Real-time data brings about different challenges in terms of storing and serving collected and process data. Data tends to have different access patterns, latency, or consistency requirements, impacting how data needs to be stored and served.

Sinks

Sinks typically relate to the last stage of the data pipeline, in which the data is exported to a target system. A given data flow can have multiple sinks, should you need to export data to different systems from the same data source. This is something quite typical in real-time data, where fit for purpose integrations are common-place.

Storage Layer

To properly handle the different needs arising from real-time processing, it is important to have the appropriate systems to handle the type of workload and access pattern for the data. Depending on how the data is consumed and the volume/velocity of data, there might to complement the data platform with OLAP, OLTP, HTAP, or search engine systems.

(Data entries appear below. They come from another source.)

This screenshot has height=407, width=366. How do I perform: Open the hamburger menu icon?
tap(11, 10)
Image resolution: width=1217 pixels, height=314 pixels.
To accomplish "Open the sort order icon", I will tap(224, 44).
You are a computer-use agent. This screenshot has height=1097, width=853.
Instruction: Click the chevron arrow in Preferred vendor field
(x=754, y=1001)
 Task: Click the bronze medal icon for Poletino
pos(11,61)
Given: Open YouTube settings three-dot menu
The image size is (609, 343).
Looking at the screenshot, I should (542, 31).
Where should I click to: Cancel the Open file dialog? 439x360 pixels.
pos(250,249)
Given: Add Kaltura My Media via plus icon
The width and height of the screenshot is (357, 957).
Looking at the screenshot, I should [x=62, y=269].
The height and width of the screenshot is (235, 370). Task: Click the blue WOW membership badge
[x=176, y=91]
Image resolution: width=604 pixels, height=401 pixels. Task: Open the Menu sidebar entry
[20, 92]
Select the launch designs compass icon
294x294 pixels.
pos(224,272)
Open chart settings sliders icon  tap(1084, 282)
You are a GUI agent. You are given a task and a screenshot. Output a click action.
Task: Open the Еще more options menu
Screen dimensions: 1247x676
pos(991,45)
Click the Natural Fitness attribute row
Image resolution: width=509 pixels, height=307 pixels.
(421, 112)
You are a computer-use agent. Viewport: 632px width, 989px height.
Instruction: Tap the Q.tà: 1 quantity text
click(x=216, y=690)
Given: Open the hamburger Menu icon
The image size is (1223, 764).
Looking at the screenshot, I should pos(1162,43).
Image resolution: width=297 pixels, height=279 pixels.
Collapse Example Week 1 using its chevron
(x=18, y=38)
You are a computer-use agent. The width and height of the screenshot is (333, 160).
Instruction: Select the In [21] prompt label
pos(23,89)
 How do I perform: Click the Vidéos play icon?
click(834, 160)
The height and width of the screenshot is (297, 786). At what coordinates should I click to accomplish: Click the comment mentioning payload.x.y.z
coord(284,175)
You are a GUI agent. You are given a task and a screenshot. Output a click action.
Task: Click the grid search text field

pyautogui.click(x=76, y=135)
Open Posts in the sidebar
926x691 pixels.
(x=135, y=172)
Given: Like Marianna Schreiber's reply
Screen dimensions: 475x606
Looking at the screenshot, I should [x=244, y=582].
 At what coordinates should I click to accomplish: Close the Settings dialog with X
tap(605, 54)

For dashboard/aggregations type of use case, OLAP types of databases offer lower latency than typical data lake/data warehouse components. Facebook previously described how they used their in-house database Scuba, to support query deep dives and real-time dashboard aggregations for use cases such as performance monitoring, trend analysis, and pattern mining. Netflix discussed their use of Druid — an open source OLAP database, for powering their real-time insights. Other well-known open-source alternatives are Clickhouse and Pinot.

OLTP for Online transactional processing is a type of database that would typically be leveraged as part of a core production system. In contrast to OLAP databases, OLTP databases are made to deal with comparatively simple queries and handle well both read and write operations. The typical types of databases fitting within this category are the typical relational databases (RDBMS) or NoSQL databases such as MongoDB or DynamoDB.

HTAP for Hybrid Transactional/Analytical Processing offer the ability to handle both OLTP and OLAP type of workloads. Apache Kudu, whose goal is to “enable fast analytics on fast data”, is one of the open-source engine fitting within this category.

Search Engines such as Elastic search can be integrated with dashboard solutions such as Grafana or Kibana for real-time analytics, but the real value is derived when performing specific search analytics, significantly decreasing the queries' latency run.

Data warehouses: There are two main architectures for dealing with real-time data, the lambda and kappa architecture. When wanting to leverage the benefit of real-time events and consistency guaranteed of batch processing, there is a need for higher complexity in leveraging a lambda architecture. The lambda architecture requires a partial duplication of code for the batch and real-time “speed” layer. The other architecture is that of Kappa, which does not provide such a high consistency guarantee. Still, it provides a much simpler computation; both the current (i.e., real-time) and historical data are served from the same flow of events.

DATA LAKE / WAREHOUSE

Staging Layer

When ingesting data in a staging layer of the data warehouse, different approaches are considered when looking to structure the event data.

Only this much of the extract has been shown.